Military Kyiv – a courageous, tired, brave city. I stepped onto the platform, which was so familiar to me from my student years. The first time I was here, when I was ten years old, was with my father. It was raining. What a beautiful train station! Oh, Dad, I miss you so much. But I’m happy you don’t have to face this brutal war. And here I was again in Instytutska, near our house. The street was unrecognisable. No squirrels were jumping, and there was a huge checkpoint, a lot of soldiers and a lot of equipment. I ran upstairs. The key was in the deadbolt, and the door opened. The apartment still had our scent. A time capsule exists – it’s worth going back to my apartment in wartime. We were only going for two weeks, with two suitcases. It was already November but still February in my heart. On the table, there were invitations for wine tasting on March 8th, two cups from which we hastily drank water that morning, and Christmas garlands that we did not want to take off before our trip in February. The rocket attacks began, and the sirens were blaring. But I had no time to go to the bomb shelter, as I had to pack all our things and vacate the apartment. Pack my whole life back into suitcases and boxes and move. I’d done that before when I left Odesa for Dublin in 2015, then Dublin for Kyiv. But those were my decisions. This time I was forced by war. For the last time, I lay down on my favourite couch in the living room. The wind blew in from the balcony, and the curtains rippled. Goodbye, our nest in which we were so happy. It was hard for the keys to part with me, too. I held them in my hands to give to the owner of the apartment, but they quietly rolled away under the couch in the living room. I wasn’t the one who closed the door. But I’m the one who will open the next one. This is my way. And I’m brave enough to look into its eyes.

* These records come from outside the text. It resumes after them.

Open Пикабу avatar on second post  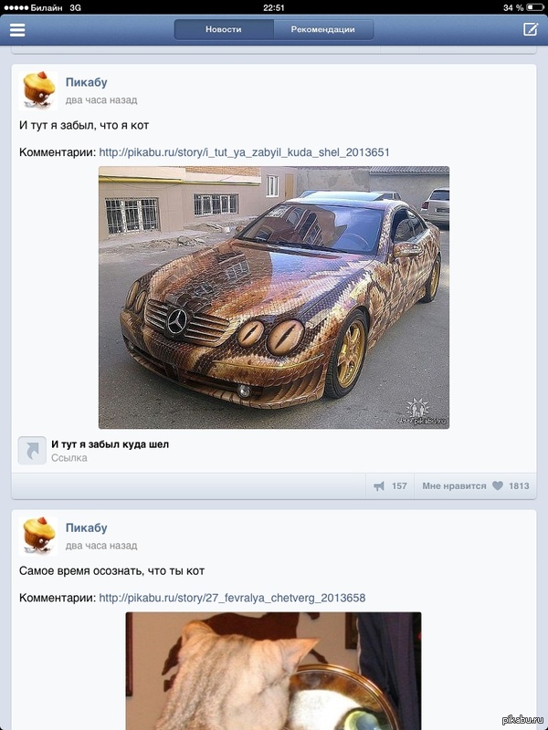click(x=38, y=536)
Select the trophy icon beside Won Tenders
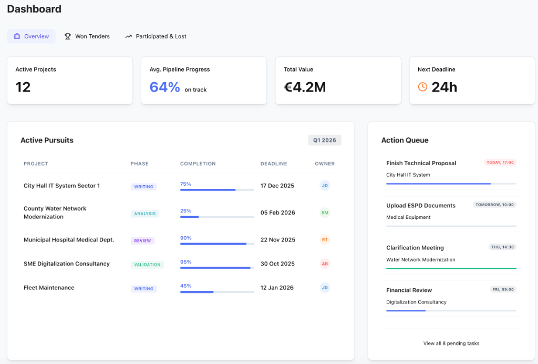The image size is (538, 364). (x=67, y=36)
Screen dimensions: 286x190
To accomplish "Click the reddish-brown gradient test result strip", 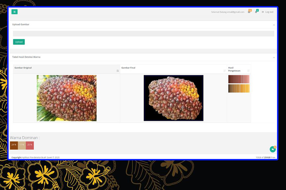I will coord(239,79).
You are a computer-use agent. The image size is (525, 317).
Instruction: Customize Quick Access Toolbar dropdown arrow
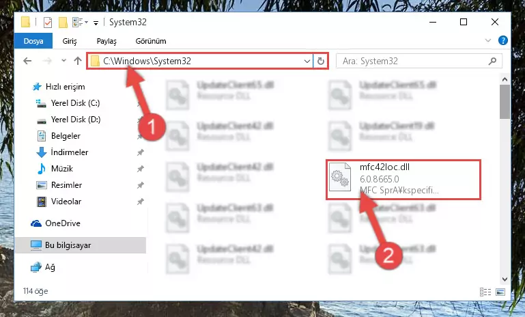[x=96, y=23]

On 15th November 2022, I returned from Kyiv to Odesa. On that day there was a massive missile attack across Ukraine. It is a strange feeling to hear sirens instead of birdsong, to know that hundreds of missiles have been fired at your country, but not yet to understand in which direction, at which cities. How much danger there is in the location where you are now. At that moment I was on Derybasivska Street. I looked around at all the statues in protective covers, and the street musicians kept playing, ignoring the sirens. Blackouts began in Odesa. We had no electricity for three days. And later, when I went to Dublin, water cuts started. What do people feel facing all these challenges hour after hour, day by day? They are tired, exhausted, but ready to show what the Ukrainian spirit and resistance is all about. To observe it, read the Telegram messages from my godmother Tetyana Simak, a dear friend of my beloved father Sergey who died in 2004.
23.11.2022, 18:38 All of Odesa and the region are without light and water. We are like a dark spot on the map of the world... The anger is unbearable. Tomorrow if the situation does not change, we’ll have to look for water. And what to do with the refrigerator is a big question... That’s what I told you about our news. You left just in time. We don’t have electric transportation either. I think a solution will be worked on and the situation will improve. So be it.
25.11.2022, 14:03 Good day. We are living on a powder keg – once again, the light is out, and communication is lame. For the third day, it is raining heavily. And all together brings gloom and hopelessness. Tiredness. And I want to live and to create. To rejoice. And no matter what, I believe in a good future. We love you. Hugs.
05.12. 20:09 Hello my family. We are in a nightmare again. They shelled us today. The result - no light and water for almost the whole day. It’s eight o’clock in the evening, and there is no indication of what will happen or when. There is no communication or Internet either. I will send a message and do not know when you get it. There’s no way to get information. It’s a good thing you’re not going through all this horror. At least you can be safe. If it keeps going like this, we should think about a fireplace or a mini power plant. Now the truth is people have decided to make a lot of money on this because the prices skyrocketed. They have created a shortage. I marvel at human greed. Sad. It’s disgusting. It’s a shame to give you such sad news. I wish I could give you some good news.
22.12. 00:19 Good evening Annushka. It’s the second day they have tried to turn off the power on schedule. There are some failures, but at least we can expect the light to appear. At the same time, the water situation is normalised. But before these days, there were very long blackouts, for twenty-four hours. The refrigerator couldn’t take it, and some of the food had to be thrown out. Now it is a little warmer outside, and before that, there were frosts. As you understand, it was cold in the apartment without lights. I want to believe that every day the situation will improve. Are you getting ready for the holidays? May you be well and happy. My heart is with brave people of this world who are fighting for their freedom. Let us be.